> **About this exercise**
Take each line of the entries below that contains "width" and copy it.

> **Data shown**
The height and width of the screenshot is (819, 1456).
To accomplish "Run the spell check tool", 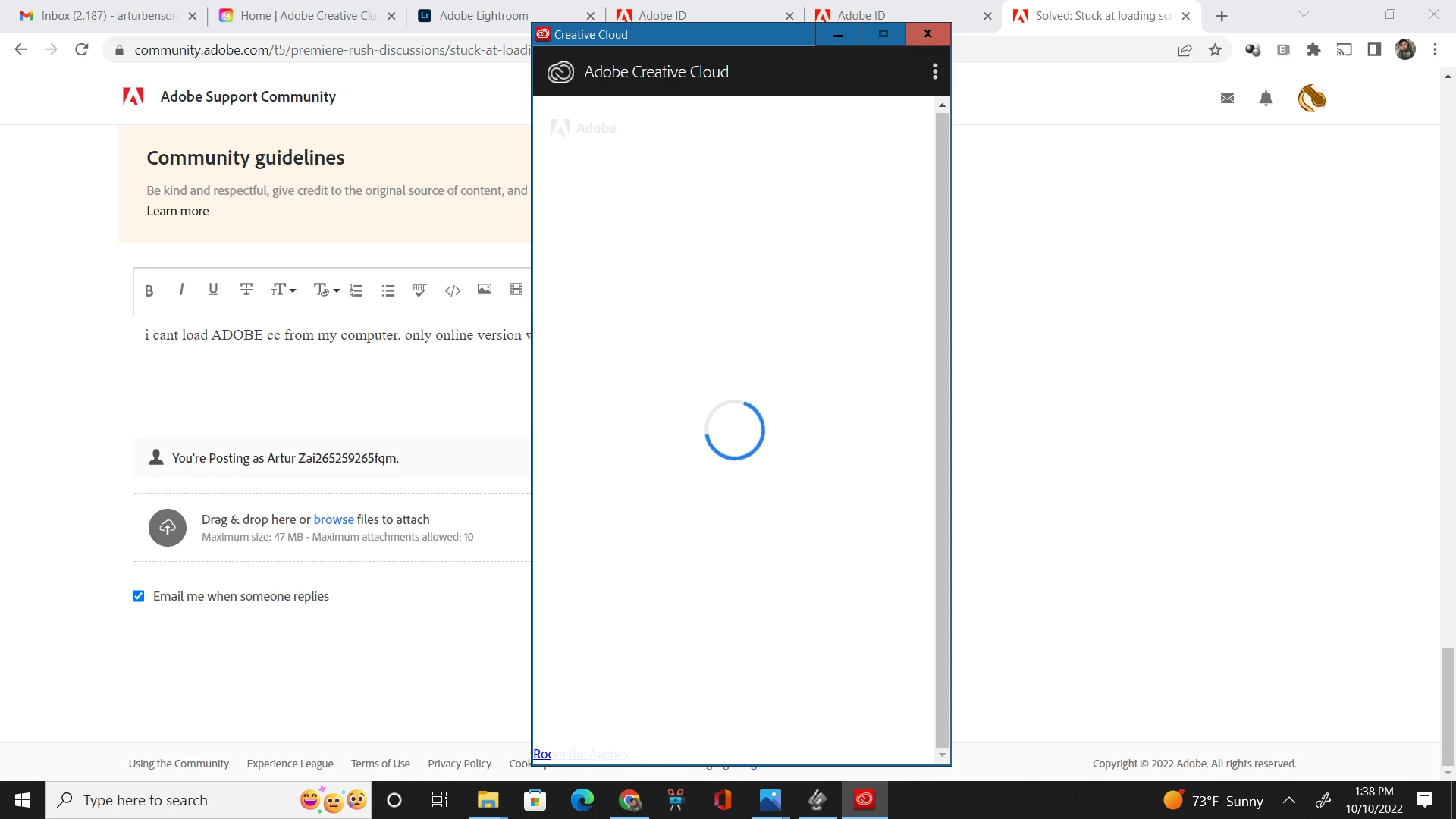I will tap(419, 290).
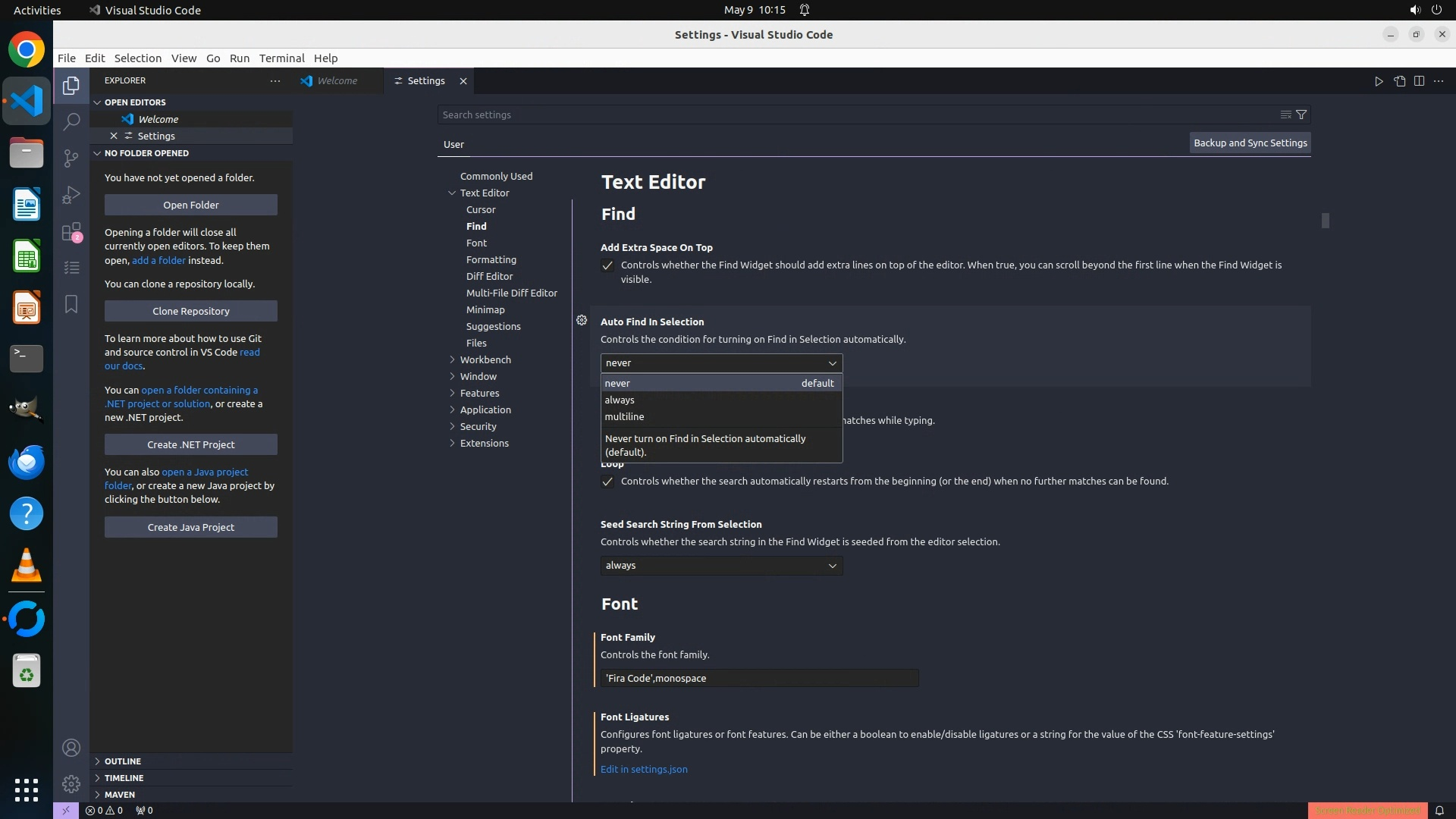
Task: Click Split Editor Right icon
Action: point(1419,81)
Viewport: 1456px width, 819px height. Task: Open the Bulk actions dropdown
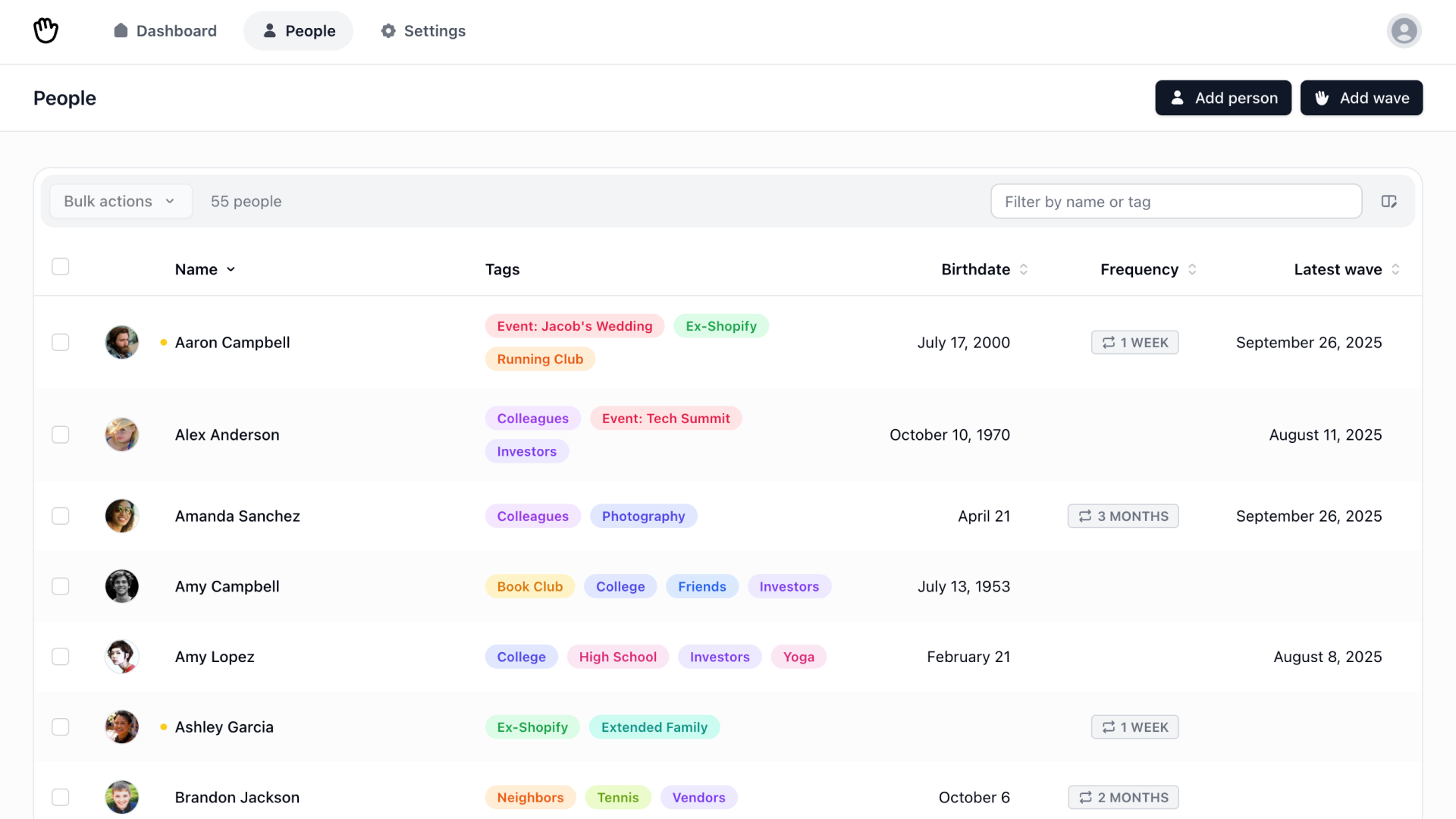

==

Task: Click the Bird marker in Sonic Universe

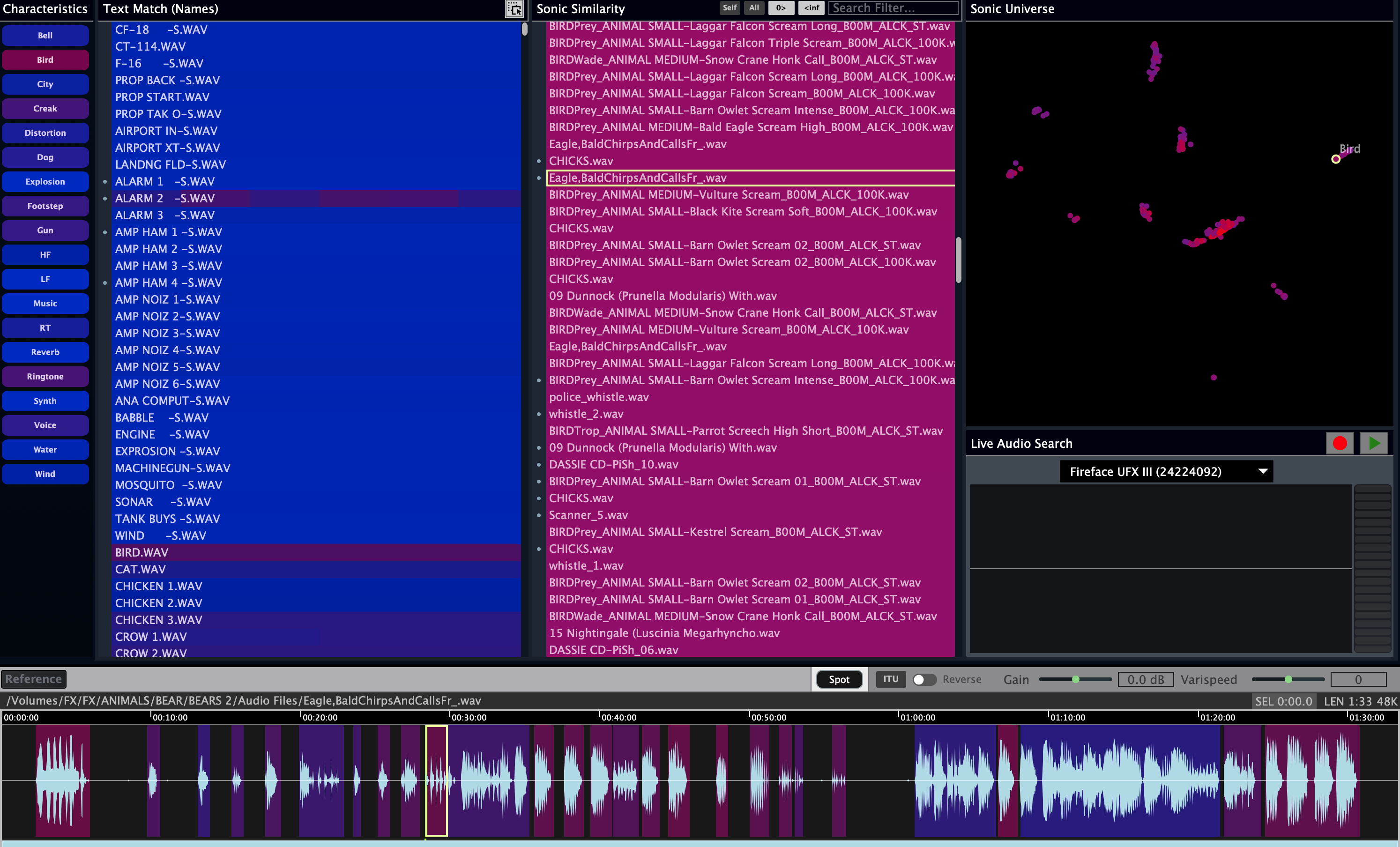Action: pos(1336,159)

> **Response to this exercise**
The height and width of the screenshot is (819, 1456).
Viewport: 1456px width, 819px height. Task: Open the Bulk actions dropdown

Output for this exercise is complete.